An Isoproterenol Dependent Broad QRS Tachycardia: What is the
Mechanism?
Weizhuo Liu MD1, Nanqing Xiong MD2*,
Wentao Gu MD2
1. Department of Critical Care Medicine, Shanghai Chest Hospital,
Shanghai Jiaotong University, 241 West Huaihai Road, Shanghai 200030,
China
2. Department of Cardiology, Huashan Hospital Fudan University, 12
Wulumuqizhong Road, Shanghai 200040, China
*Corresponding author: Nanqing Xiong MD, Department of Cardiology,
Huashan Hospital Fudan University, 12 Wulumuqizhong Road, Shanghai
200040, China. E-mail:
huashancardio@163.com
Key words: wide QRS complex tachycardia, intermittent preexcitation,
Wolff-Parkinson-White syndrome, antidromic AV reentrant tachycardia,
AV-nodal-refractory atrial extrastimulus
This research did not receive any specific grant from funding agencies
in the public, commercial, or not-for-profit sectors.
A 27-year-old female presenting with recurrent palpitation during
exercise was referred for electrophysiology study. Electrocardiogram
(ECG) during symptom was not documented. Her baseline ECG was sinus
rhythm with normal PR interval. Ventricular pacing and programmed
extrastimulus showed retrograde conduction via AV node. A-H interval was
progressively prolonged during atrial extrastimuli without preexcitation
(Figure 1). No tachycardia was inducible until isoproterenol infusion,
after which a wide QRS tachycardia was initiated by ventricular burst
pacing. Figure 2 showed 2 intracardiac recordings during tachycardia.
What can be learned from the tracings?
Figure 2A showed a wide QRS complex tachycardia with left bundle branch
block morphology, left-inferior frontal axis and 1:1 VA relationship,
the cycle length of which was about 365ms. There was no His electrogram
preceding each QRS, instead, a putative retrograde His could be observed
after local ventricular electrogram on His catheter with an H-A interval
around 100ms. Differential diagnosis included ventricular tachycardia
(VT) from right ventricular outflow tract and different types of
preexcited tachycardia. A sensed atrial extrastimulus was delivered when
AV node was refractory, indicated by the unchanged timing of atrial
signal on His catheter, which advanced the next QRS with identical
morphology to tachycardia. This phenomenon suggested the presence of an
anterograde conducting accessory pathway. Measurement of A-A interval
indicated the tachycardia was reset, providing the evidence that the AP
was participating in the reentry [1]. VT can be
ruled out by the unchanged QRS morphology during sensed atrial
extrastimulus and entrainment from atrium, while preexcited AV nodal
reentry and nodoventricular tachycardia was precluded by the resetting
of tachycardia with AV-nodal-refractory atrial extrastimulus. The fact
that atrial extrastimulus with earlier prematurity terminated the
tachycardia without conduction to the ventricle (Supplemental Figure)

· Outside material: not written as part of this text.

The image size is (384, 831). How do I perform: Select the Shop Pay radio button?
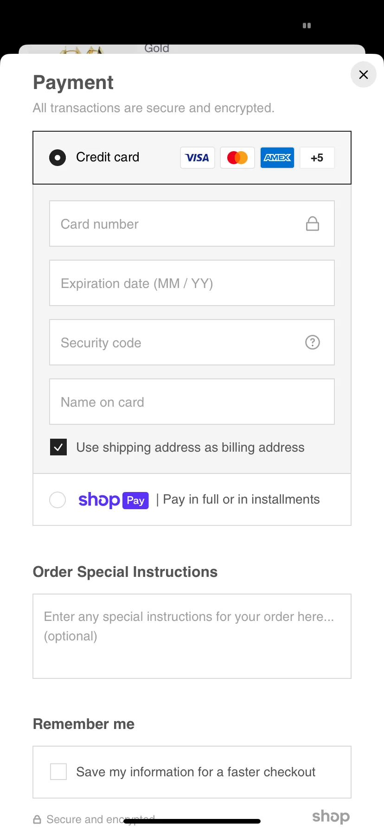click(x=58, y=500)
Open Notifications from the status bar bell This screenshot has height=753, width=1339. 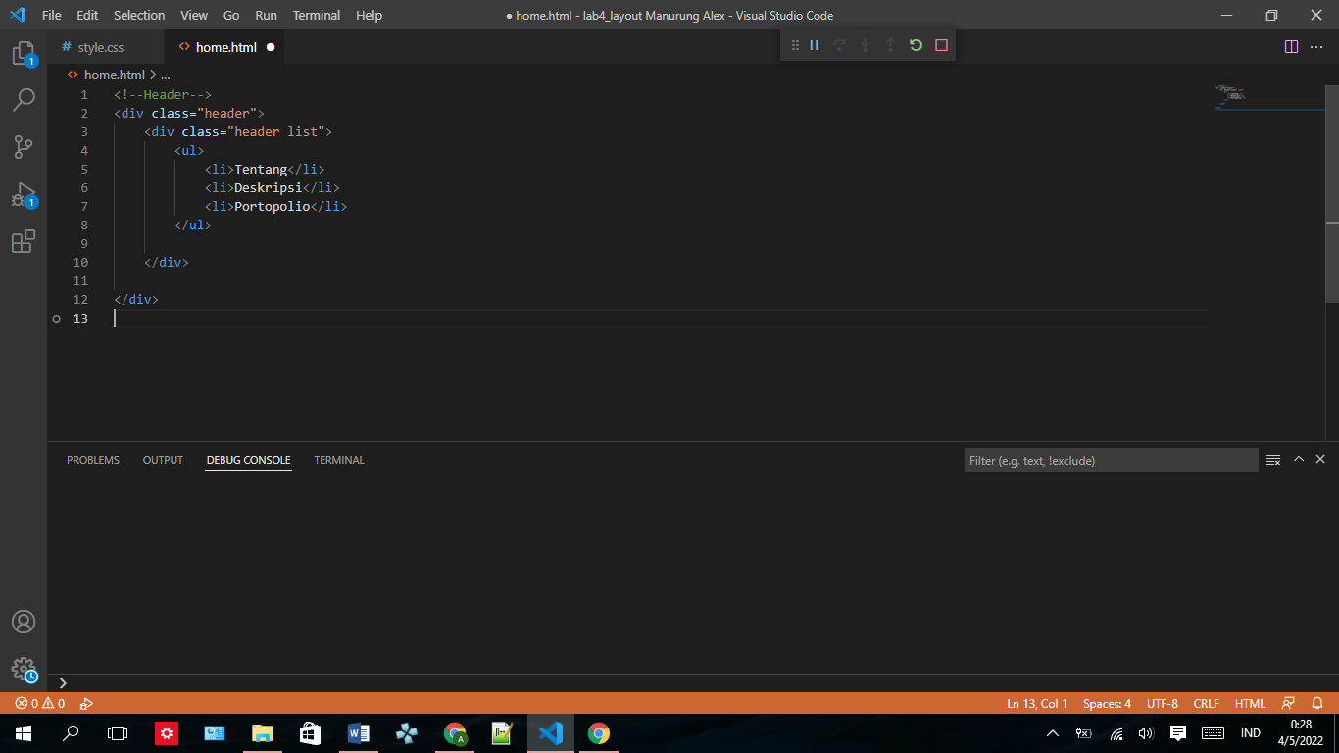click(1315, 703)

also argued against AVNRT with innocent bypass tract, which in this
setting would require the timing of the extrastimulus to exactly
encounter the refractory period of the pathway when terminating AV nodal
reentry. Furthermore, the tachycardia could also terminate spontaneously
with an atrial signal, making preexcited atrial tachycardia highly
unlikely (Figure 2B). Therefore, the diagnosis of antidromic
atrioventricular reentrant tachycardia (AVRT) was made based on all the
evidence above.
But how could the patient have antidromic AVRT whose preexcitation was
absent at baseline, during atrial extrastimuli, and pacing from both
atria (not shown)? If we look into the sinus QRS configuration after
tachycardia cessation in Figure 2B, prominent delta waves could be
observed, which emerged only during isoproterenol infusion in this case.
In Wolff-Parkinson-White syndrome, intermittent anterograde pathway
conduction dependent on isoproterenol, although not common, has been
reported [2]. The pathway conduction was
unsustainable when isoproterenol was discontinued, proving the
unidirectional conducting accessory pathway was highly
isoproterenol-sensitive, which served as the anterograde limb of the
antidromic AVRT. On the other hand, isoproterenol also facilitated the
retrograde conduction of AV node, which played the role of the
retrograde limb. The pathway was then ablated near 12 o’clock site of
tricuspid annulus, after which no delta wave was present with
isoproterenol infusion, and the tachycardia was therefore not inducible.